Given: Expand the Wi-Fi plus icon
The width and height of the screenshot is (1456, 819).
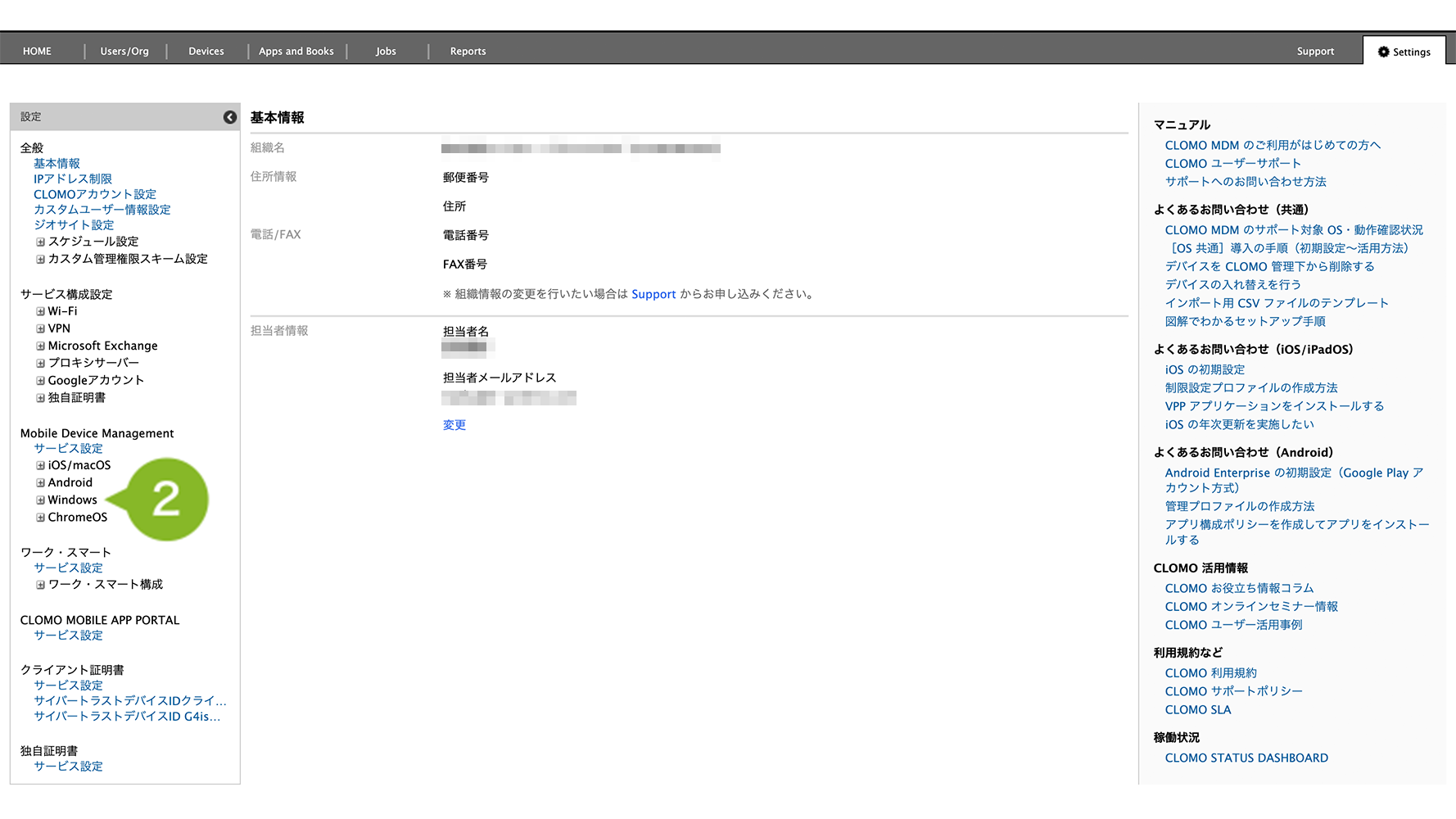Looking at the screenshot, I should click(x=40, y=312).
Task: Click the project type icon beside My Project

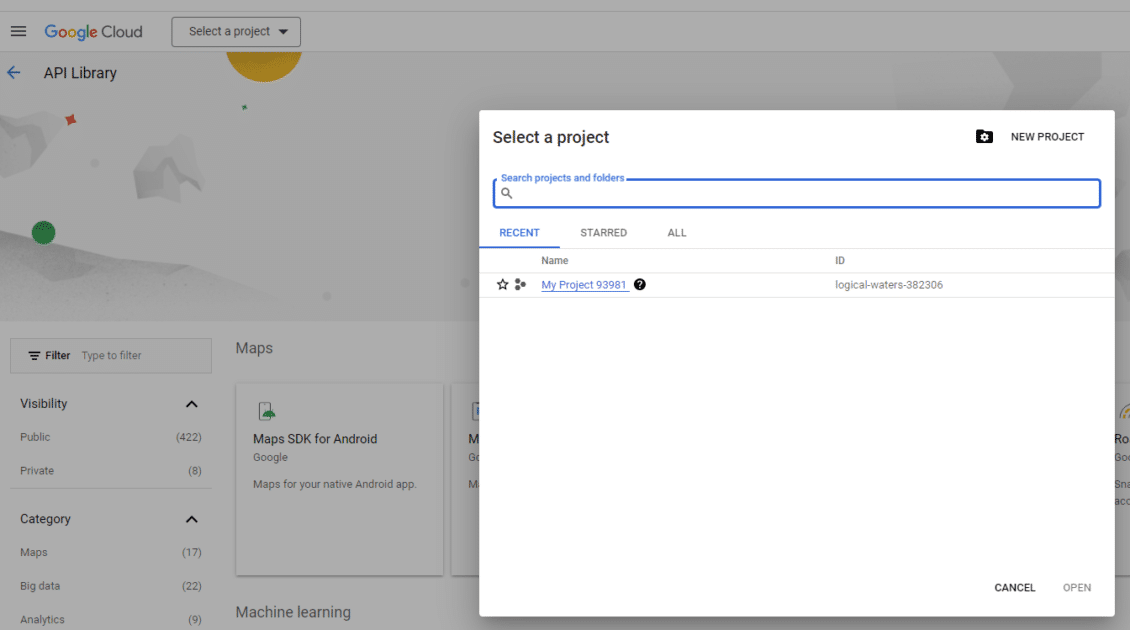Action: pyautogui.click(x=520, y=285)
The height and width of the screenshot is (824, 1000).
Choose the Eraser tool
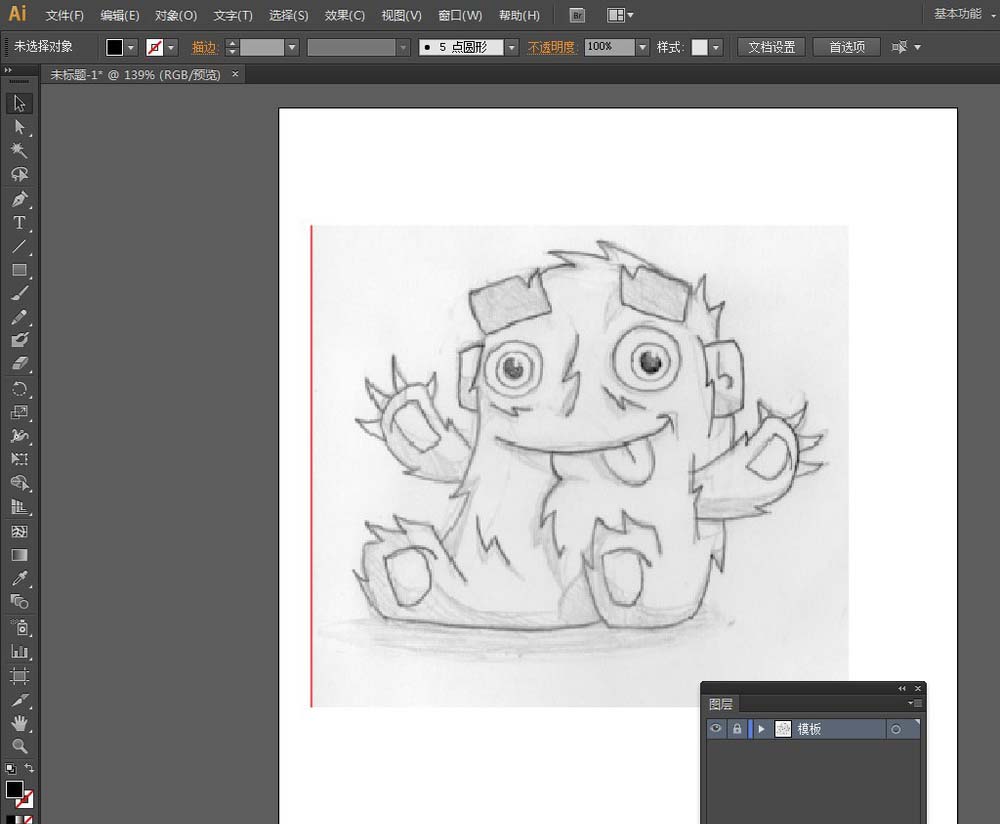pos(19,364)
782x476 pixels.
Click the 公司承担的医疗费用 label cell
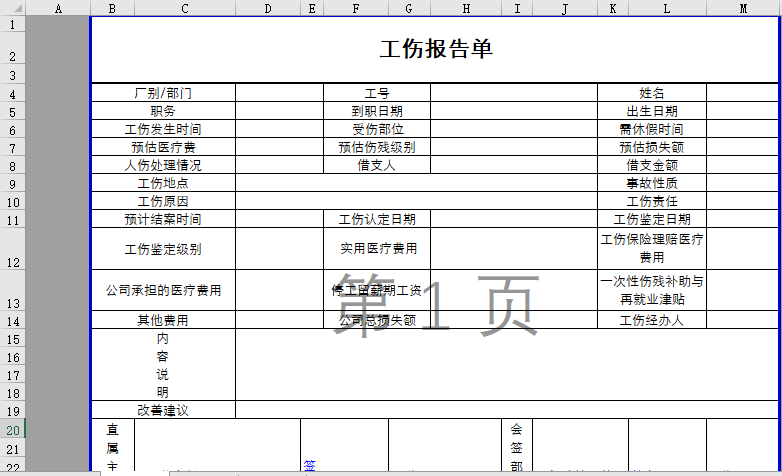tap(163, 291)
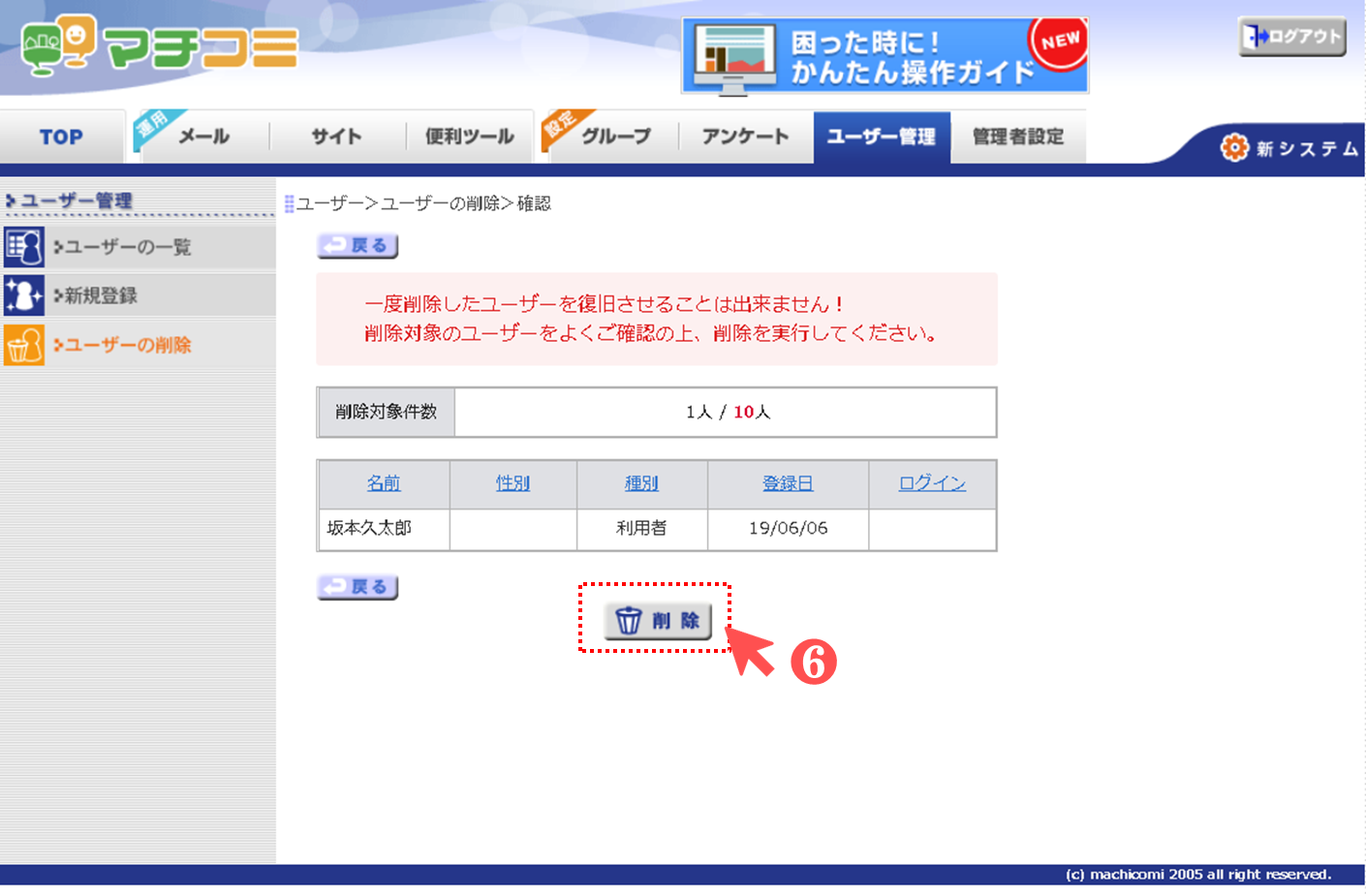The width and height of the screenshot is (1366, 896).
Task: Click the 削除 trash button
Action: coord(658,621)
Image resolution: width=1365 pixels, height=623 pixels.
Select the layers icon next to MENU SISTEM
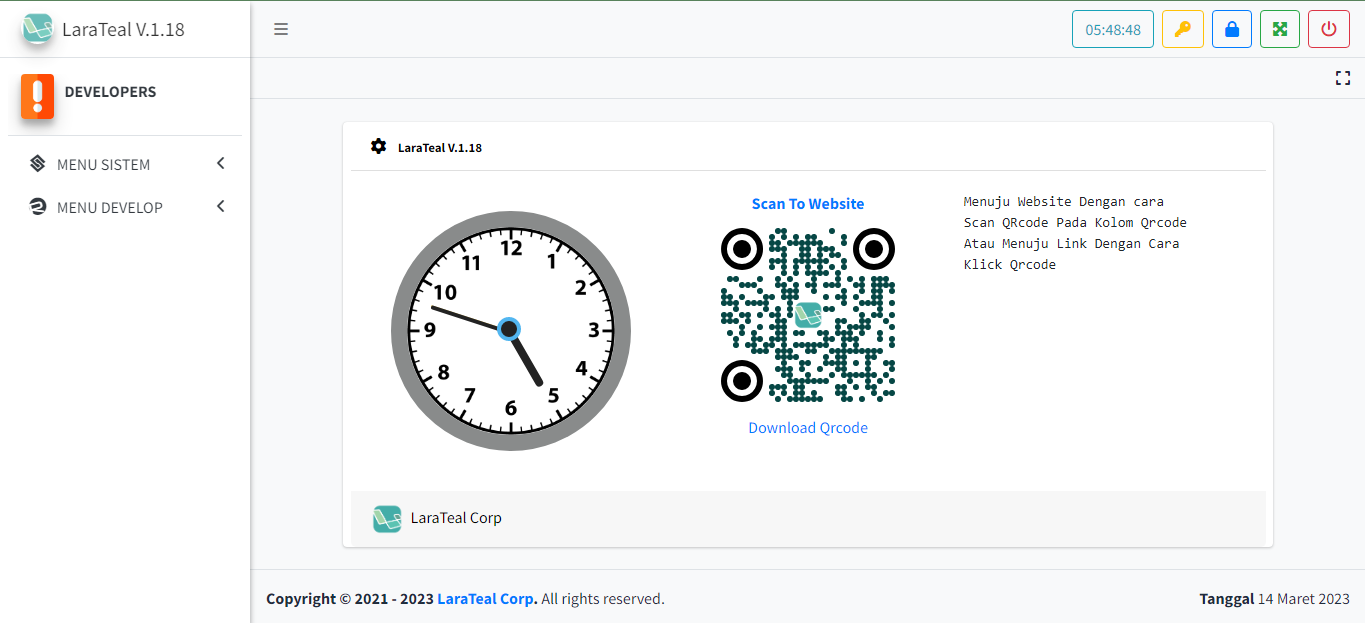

# Instructions for the task
Give back the whole listing above word for word, without the pictures.

# The answer
Given: Expand the Wi-Fi plus icon
The width and height of the screenshot is (1456, 819).
Looking at the screenshot, I should click(x=40, y=312).
Task: Click the project type icon beside My Project

Action: pyautogui.click(x=520, y=285)
The height and width of the screenshot is (824, 1000).
Choose the Eraser tool
pos(19,364)
782x476 pixels.
Click the 公司承担的医疗费用 label cell
tap(163, 291)
The width and height of the screenshot is (1366, 896).
Task: Click the 削除 trash button
Action: coord(658,621)
Image resolution: width=1365 pixels, height=623 pixels.
Select the layers icon next to MENU SISTEM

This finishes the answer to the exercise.